(Data for locating words and elements)
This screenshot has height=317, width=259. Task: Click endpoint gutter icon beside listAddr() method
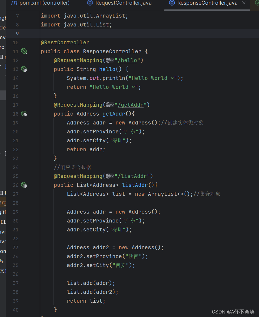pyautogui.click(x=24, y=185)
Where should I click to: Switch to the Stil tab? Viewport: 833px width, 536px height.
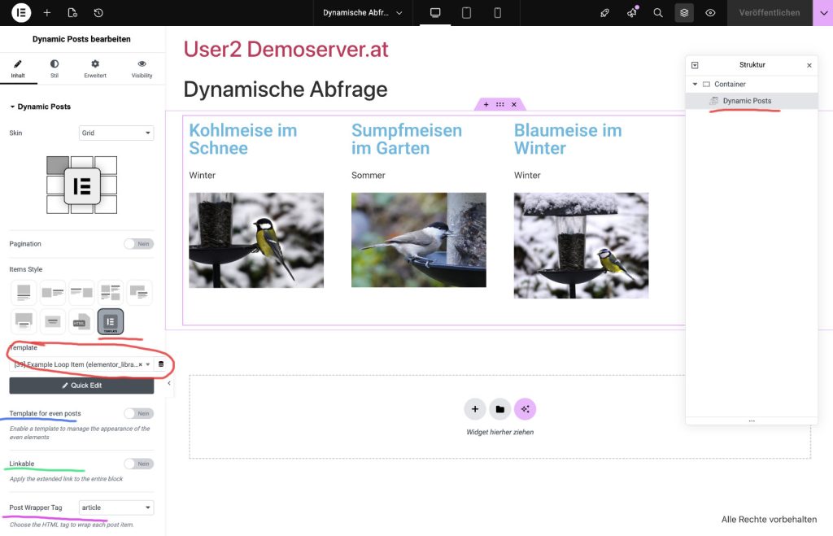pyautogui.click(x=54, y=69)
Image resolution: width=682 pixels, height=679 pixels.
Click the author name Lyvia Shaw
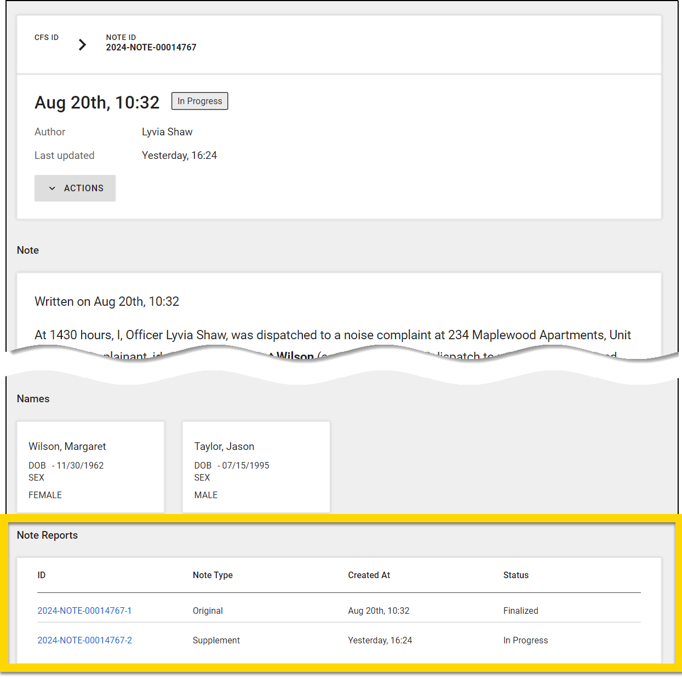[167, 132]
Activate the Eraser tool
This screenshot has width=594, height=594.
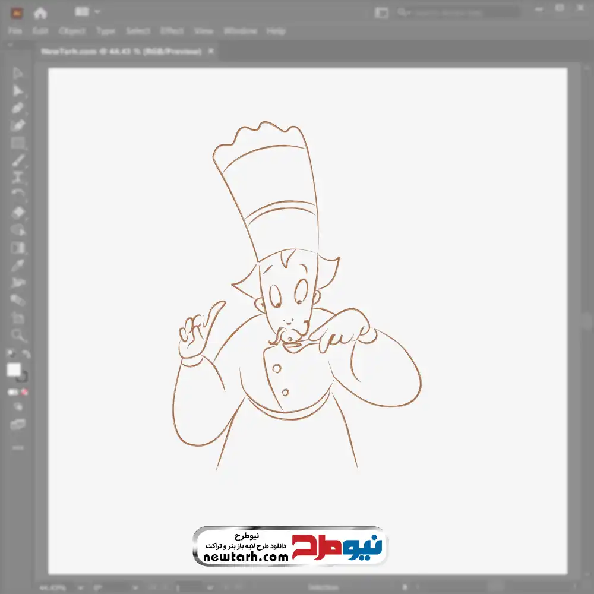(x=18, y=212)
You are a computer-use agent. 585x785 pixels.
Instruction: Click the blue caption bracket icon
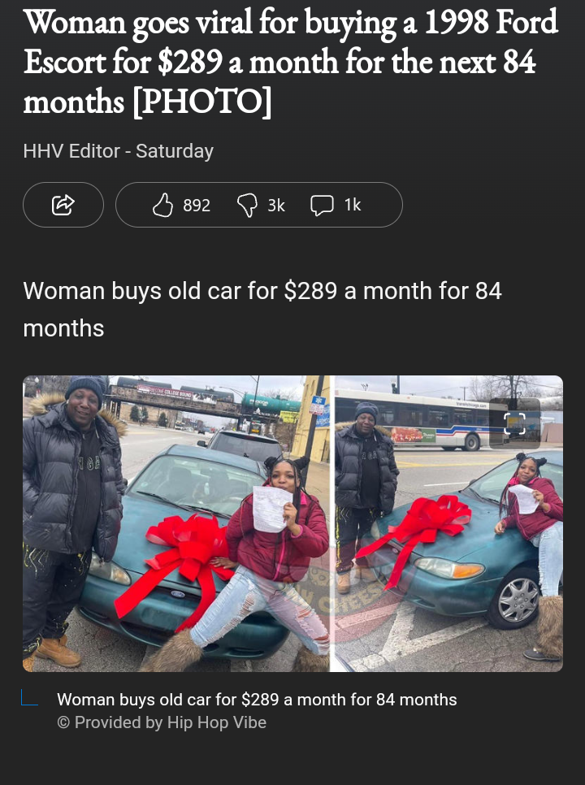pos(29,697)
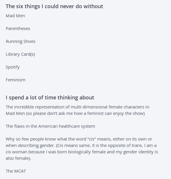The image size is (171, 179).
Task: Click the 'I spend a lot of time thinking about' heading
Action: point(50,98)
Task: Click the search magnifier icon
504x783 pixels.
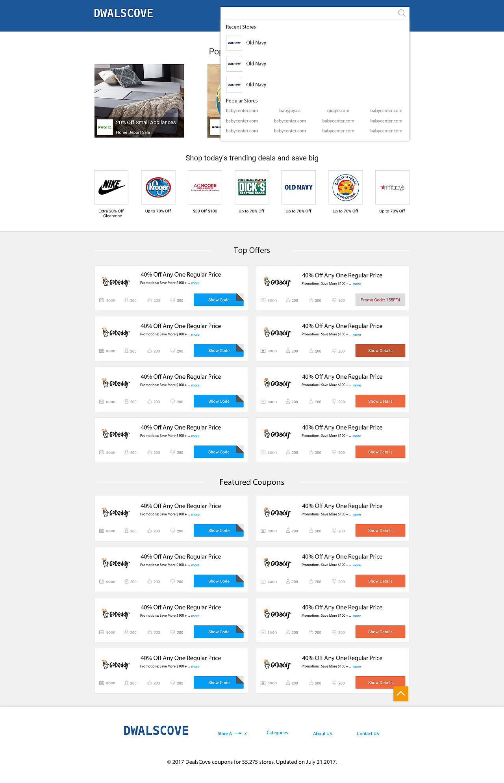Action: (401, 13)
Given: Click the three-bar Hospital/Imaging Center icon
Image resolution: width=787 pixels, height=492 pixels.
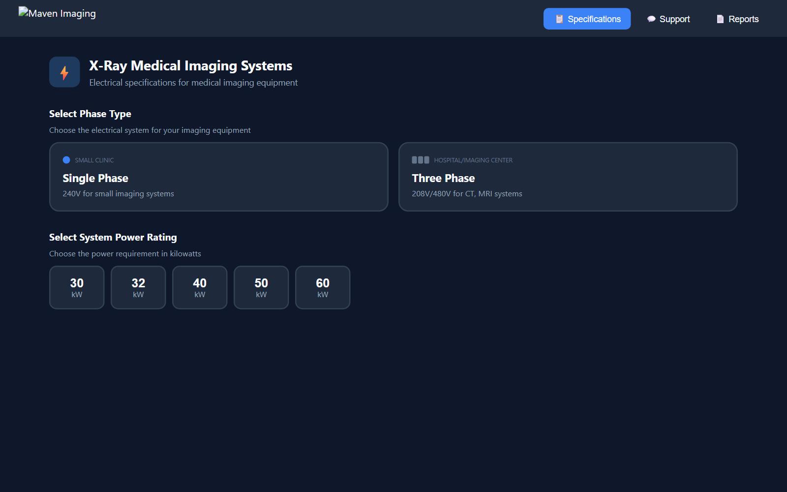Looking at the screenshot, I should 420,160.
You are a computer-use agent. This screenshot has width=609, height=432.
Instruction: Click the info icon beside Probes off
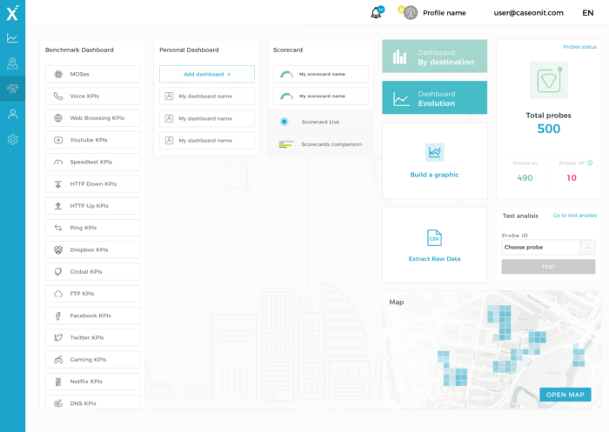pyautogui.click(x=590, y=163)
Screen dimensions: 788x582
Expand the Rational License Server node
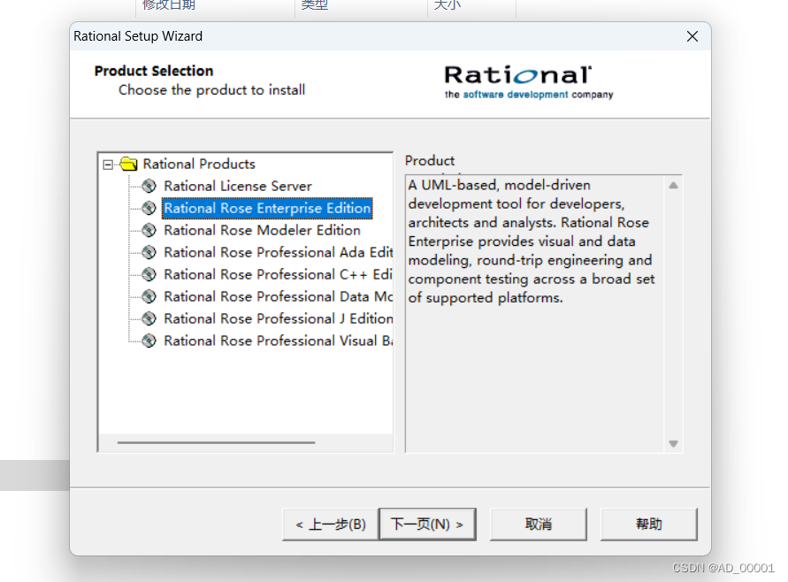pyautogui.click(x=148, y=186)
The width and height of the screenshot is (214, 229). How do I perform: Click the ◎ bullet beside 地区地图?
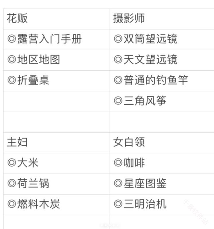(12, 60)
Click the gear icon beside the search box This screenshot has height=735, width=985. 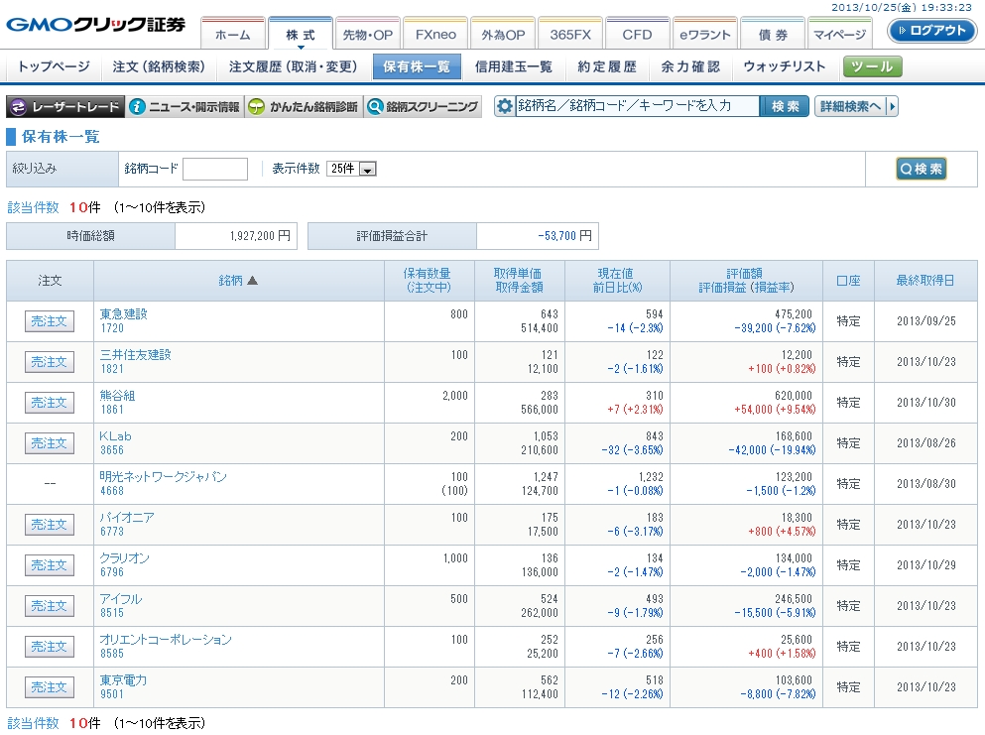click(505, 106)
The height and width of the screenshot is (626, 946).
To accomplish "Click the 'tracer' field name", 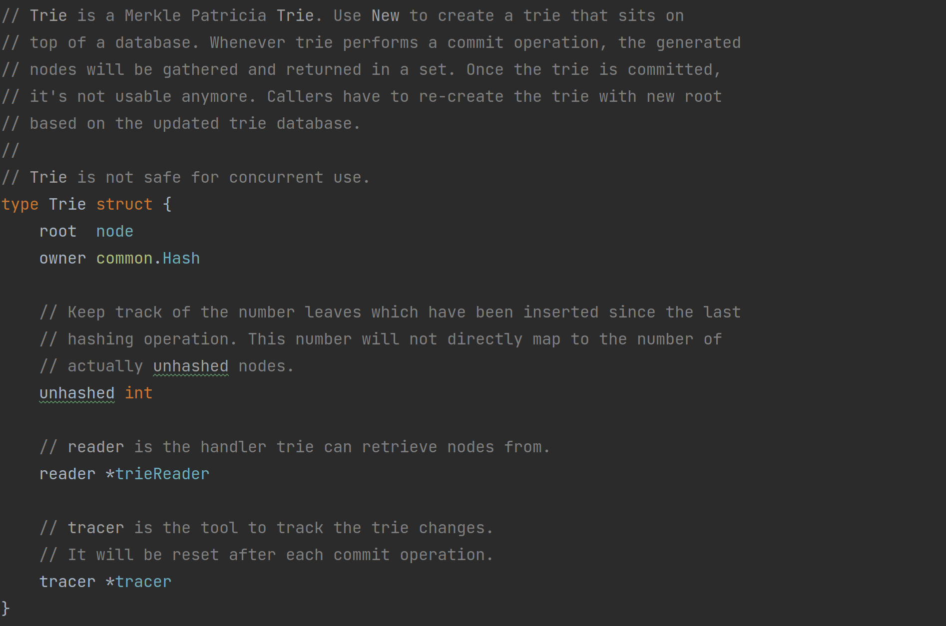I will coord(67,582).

**EXERCISE**. Rewrite the data starting at the beginning and ending at the line containing "pyautogui.click(x=54, y=69)", replacing "gutter icon" with "margin icon" and changing nothing else. Omit the pictures.

**WRITTEN SOLUTION**.
This screenshot has height=317, width=259. Task: Click endpoint margin icon beside listAddr() method
pyautogui.click(x=24, y=185)
Where should I click to: Switch to the Stil tab? Viewport: 833px width, 536px height.
pyautogui.click(x=54, y=69)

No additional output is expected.